- [Passage shown]
----

Our laboratory focuses on information processing in the brain, so that we may better understand the way in which neural circuits enable us to sense, move, make decisions, etc. and control these functions through engineered technologies. We specifically target the thalamocortical circuit, which is a highly complex and important circuit that connects our cognitive function to the outside world. Our experimental approaches include multi-site, multi-electrode recording, optical voltage imaging, behavior, and optogenetic stimulation. Our computational approaches include linear and nonlinear model estimation, information theory, control theory, machine learning, observer analysis, and signal detection and discrimination. Our long-term goal is to provide surrogate control for circuits involved in sensorimotor signaling, for normal function, and for pathways injured through trauma or disease.
READING THE NEURAL CODE. One clear litmus test as to whether we truly understand the brain is whether we can tap into the activity of the neurons and make clear predictions about what is going on in the outside world or what is about to go on through the actions of the organism. We refer to this as reading the neural code. Upon observing a pattern of activity in the brain, we seek a dictionary, so that we may, for example, interpret a pattern in the visual pathway as representing a tree or a dog, or a pattern of activation in the motor pathway as representing eye or hand movements.
WRITING THE NEURAL CODE. Beyond reading the neural code, an even better litmus test as to whether we understand the principles of neural coding is whether we can imprint the circuit with any code we desire and induce measurable effects on perception, movement, cognition, etc.: to write the neural code. Can we artificially introduce patterns of activity in the brain that shape the way that information is propagated along the various pathways? Can we be made to see, hear, or feel something that is not experienced naturally through our peripheral sensory organs? Can we shape perception, cognition, and learning? Can we fix signaling that has been damaged due to trauma or disease, and can we augment normal function?

----

- [Exercise]
Return the neural coding passage word for word, in full. The lines that come next are separate material with no connection to the neural coding passage.

----

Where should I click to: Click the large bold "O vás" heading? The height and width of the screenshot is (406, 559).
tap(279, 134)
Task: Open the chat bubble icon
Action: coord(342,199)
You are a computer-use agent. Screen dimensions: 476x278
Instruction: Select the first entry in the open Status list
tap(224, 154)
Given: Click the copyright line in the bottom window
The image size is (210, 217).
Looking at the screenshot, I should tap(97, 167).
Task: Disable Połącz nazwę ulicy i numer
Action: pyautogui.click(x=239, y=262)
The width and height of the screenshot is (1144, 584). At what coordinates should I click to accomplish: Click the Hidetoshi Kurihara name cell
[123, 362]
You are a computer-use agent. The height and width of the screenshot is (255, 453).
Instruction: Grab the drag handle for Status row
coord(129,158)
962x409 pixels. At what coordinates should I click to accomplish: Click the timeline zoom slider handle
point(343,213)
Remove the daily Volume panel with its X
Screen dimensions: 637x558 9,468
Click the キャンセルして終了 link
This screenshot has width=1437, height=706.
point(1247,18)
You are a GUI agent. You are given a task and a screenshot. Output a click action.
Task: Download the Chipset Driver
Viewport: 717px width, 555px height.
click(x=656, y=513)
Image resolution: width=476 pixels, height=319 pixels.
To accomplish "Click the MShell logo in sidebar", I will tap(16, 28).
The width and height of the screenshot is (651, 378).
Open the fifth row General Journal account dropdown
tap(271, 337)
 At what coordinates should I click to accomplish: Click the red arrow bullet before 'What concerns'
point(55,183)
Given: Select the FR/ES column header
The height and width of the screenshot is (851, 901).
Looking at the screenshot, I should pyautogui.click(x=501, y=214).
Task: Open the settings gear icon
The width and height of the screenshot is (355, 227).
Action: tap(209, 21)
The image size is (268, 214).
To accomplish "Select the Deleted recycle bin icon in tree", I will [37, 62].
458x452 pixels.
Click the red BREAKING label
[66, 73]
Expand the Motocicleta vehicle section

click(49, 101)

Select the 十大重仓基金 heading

----

- [Task solution]
Our laboratory focuses on information processing in the brain, so that we may better understand the way in which neural circuits enable us to sense, move, make decisions, etc. and control these functions through engineered technologies. We specifically target the thalamocortical circuit, which is a highly complex and important circuit that connects our cognitive function to the outside world. Our experimental approaches include multi-site, multi-electrode recording, optical voltage imaging, behavior, and optogenetic stimulation. Our computational approaches include linear and nonlinear model estimation, information theory, control theory, machine learning, observer analysis, and signal detection and discrimination. Our long-term goal is to provide surrogate control for circuits involved in sensorimotor signaling, for normal function, and for pathways injured through trauma or disease.
READING THE NEURAL CODE. One clear litmus test as to whether we truly understand the brain is whether we can tap into the activity of the neurons and make clear predictions about what is going on in the outside world or what is about to go on through the actions of the organism. We refer to this as reading the neural code. Upon observing a pattern of activity in the brain, we seek a dictionary, so that we may, for example, interpret a pattern in the visual pathway as representing a tree or a dog, or a pattern of activation in the motor pathway as representing eye or hand movements.
WRITING THE NEURAL CODE. Beyond reading the neural code, an even better litmus test as to whether we understand the principles of neural coding is whether we can imprint the circuit with any code we desire and induce measurable effects on perception, movement, cognition, etc.: to write the neural code. Can we artificially introduce patterns of activity in the brain that shape the way that information is propagated along the various pathways? Can we be made to see, hear, or feel something that is not experienced naturally through our peripheral sensory organs? Can we shape perception, cognition, and learning? Can we fix signaling that has been damaged due to trauma or disease, and can we augment normal function?